> [PROBLEM DETAILS] When you return the data, keep every word exact and include none of the images.

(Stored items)
----
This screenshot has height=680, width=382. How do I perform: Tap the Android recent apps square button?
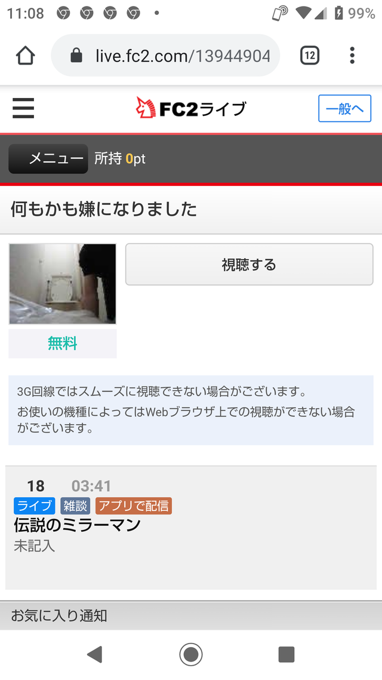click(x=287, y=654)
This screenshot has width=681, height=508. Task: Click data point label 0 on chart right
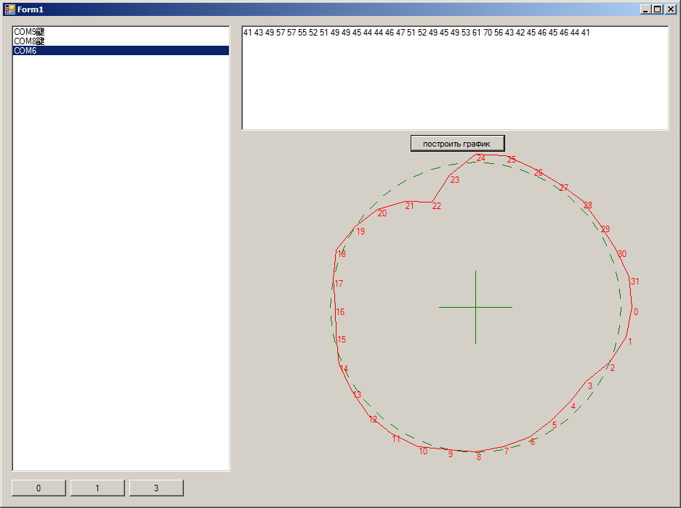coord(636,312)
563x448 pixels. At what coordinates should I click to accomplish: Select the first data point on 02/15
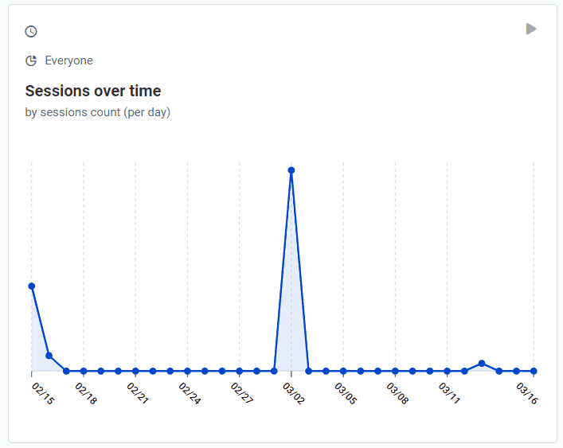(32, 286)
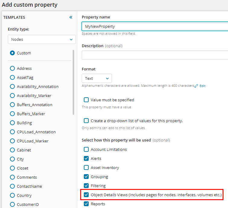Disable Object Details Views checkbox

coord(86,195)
----
> [RESULT OF THIS EXERCISE]
This screenshot has height=680, width=382. How do I perform: Tap the Android recent apps square button?
click(x=287, y=654)
This screenshot has width=681, height=508. Task: Click data point label 0 on chart right
coord(636,312)
563x448 pixels. At what coordinates should I click to accomplish: Select the first data point on 02/15
(32, 286)
Disable Object Details Views checkbox

coord(86,195)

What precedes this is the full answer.